There are several frameworks and models in place on a global perspective to protect people with disability from discrimination aspects of technology. For example, in Australia, The Convention on the Rights of Persons with Disabilities (CRPD) expects that all private sector companies and government bodies release information that is accessible to all groups of society. The Australian Government is required to test the experience of users with disability of its services to ensure that information is accessible. In comparison, the US is known to have one of the most comprehensive legal frameworks to ensure online equality. However, this set of laws are not properly enforced and thus people with disability still lack equal online access.

== Accessibility technology and AI ==
Assistive AI is transforming the lives of people with disabilities across various domains. Entertainment: AI enables visually and hearing-impaired individuals to enjoy films and shows with features like audio subtitles and sign interpretation. Future advancements may allow those with cognitive impairments to get clarifications while watching. Web Accessibility: AI tools help developers create code that aligns with accessibility standards, improving web accessibility for users with disabilities. Education: AI-powered tools like real-time transcription, text-to-speech, and writing aids enhance learning for students with disabilities, making classrooms more inclusive. Employment: AI eases the job search for people with disabilities and promotes inclusive workplaces by automating tasks and tailoring work environments to specific needs. Assistive Tech: AI research supports the development of affordable assistive devices, from prosthetics to virtual assistants, expanding access to critical technology. Home Life: Smart home devices allow those with mobility challenges to control home functions through mobile devices, supporting greater independence.
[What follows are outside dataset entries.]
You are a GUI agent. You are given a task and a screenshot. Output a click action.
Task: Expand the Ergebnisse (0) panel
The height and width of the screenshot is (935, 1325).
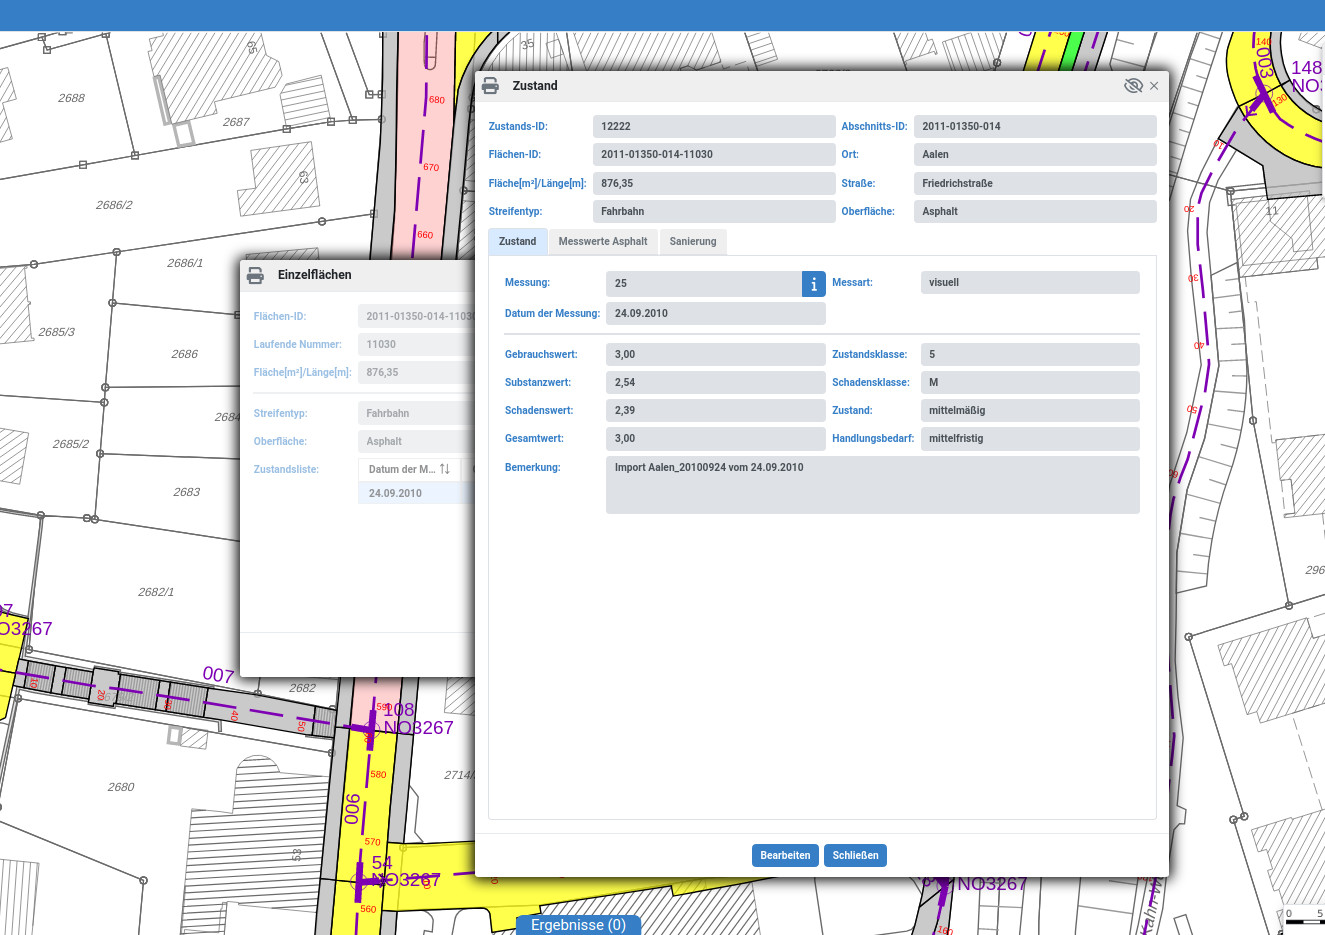578,925
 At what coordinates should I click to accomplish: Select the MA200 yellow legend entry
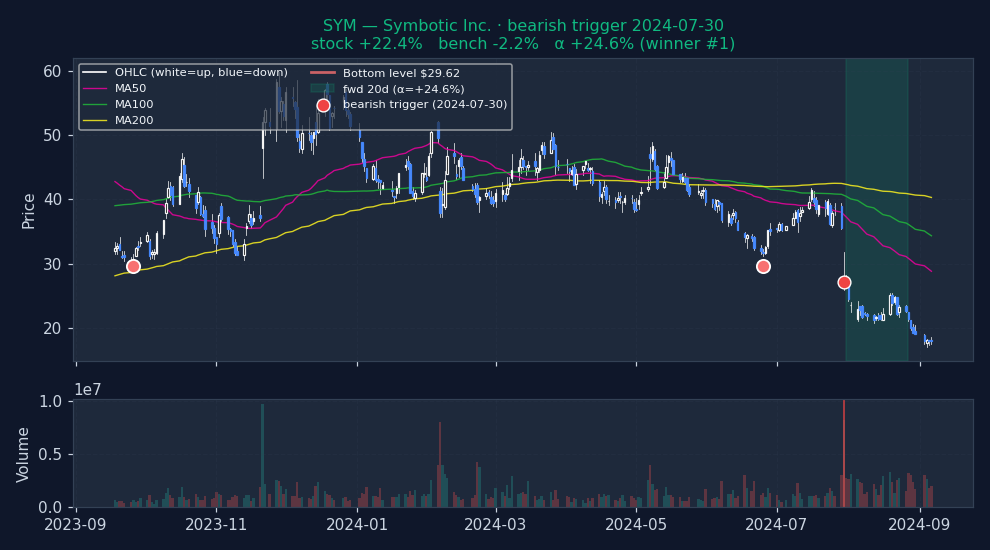coord(133,121)
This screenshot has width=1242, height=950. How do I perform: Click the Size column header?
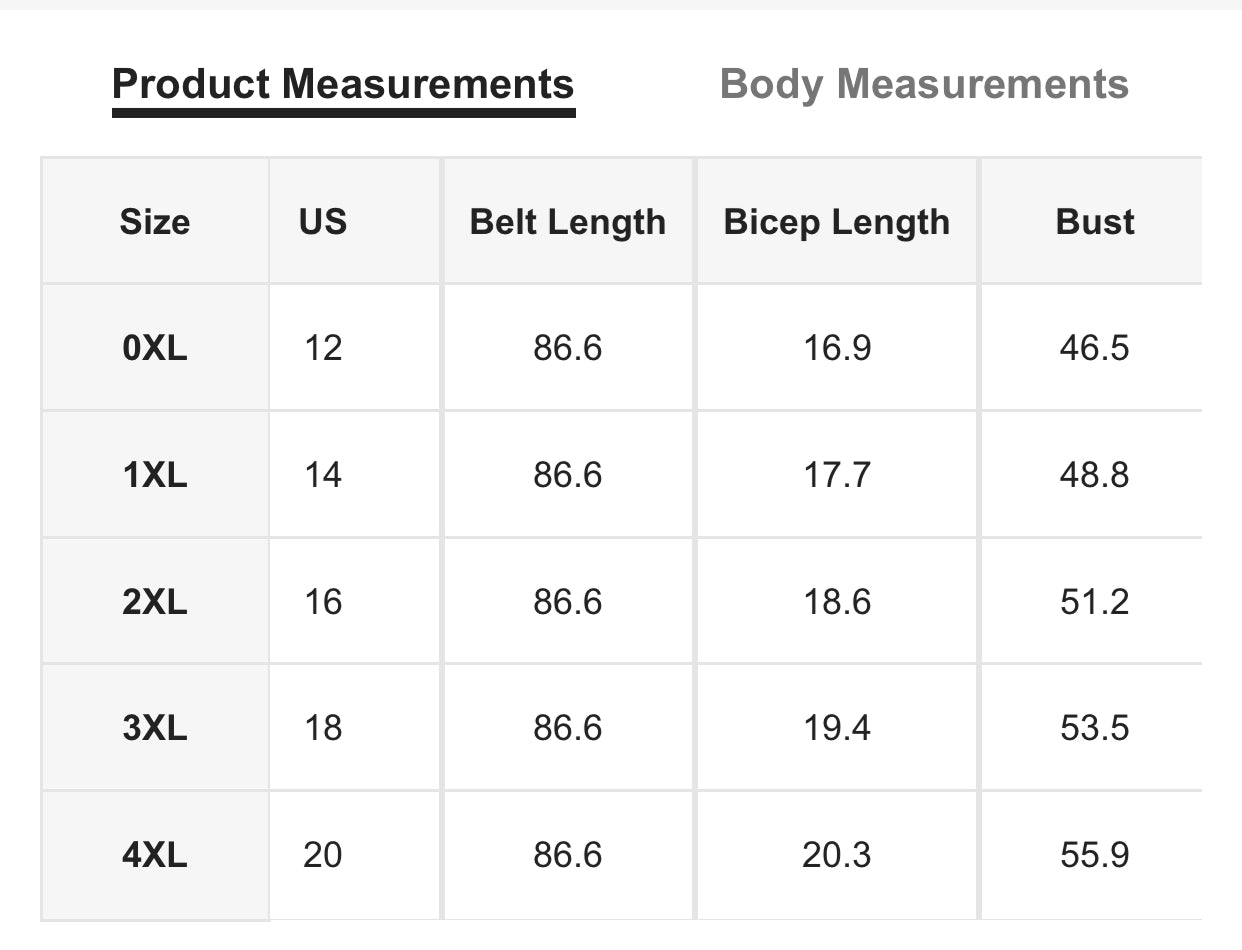[x=154, y=221]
For example, Image and Facial Recognition: AI helps people with visual impairments by describing objects, scenes, and even people's facial expressions and emotions. Translation and Captioning: AI-powered tools use natural language processing and speech recognition to add captions, transcribe audio, and translate spoken language into sign language, which aids individuals with hearing impairments. Lip Reading: AI can interpret lip movements and convert them into text or audio, facilitating communication for the deaf community. Content Comprehension: AI simplifies complex information, helping those with cognitive disabilities or ADHD better understand content. Navigation: AI navigation systems provide real-time guidance for individuals with mobility challenges, identifying accessible facilities and routes. Accessibility Testing: Automated AI tools check for website accessibility compliance, helping businesses maintain inclusivity and avoid penalties. Accessibility Overlays: Overlays like accessiBe and UserWay let users customize websites, adjusting font size, color contrast, and other elements for a more accessible experience.

SRAVI and Ava are product applications that combine accessibility design and AI:

SRAVI, an AI-powered lip-reading app developed by Fabian Campbell-West, helps speech-impaired patients communicate,  especially those post-laryngectomy.  Despite Liopa's dissolution, the app remains available for download.

Ava is a mobile app that helps people who are deaf or hard of hearing join group conversations by transcribing speech into text in real-time, supporting multiple languages. The University of Illinois, along with tech companies, is working on the Speech Accessibility Project to improve voice recognition for people with speech disabilities, reducing errors in AI transcription.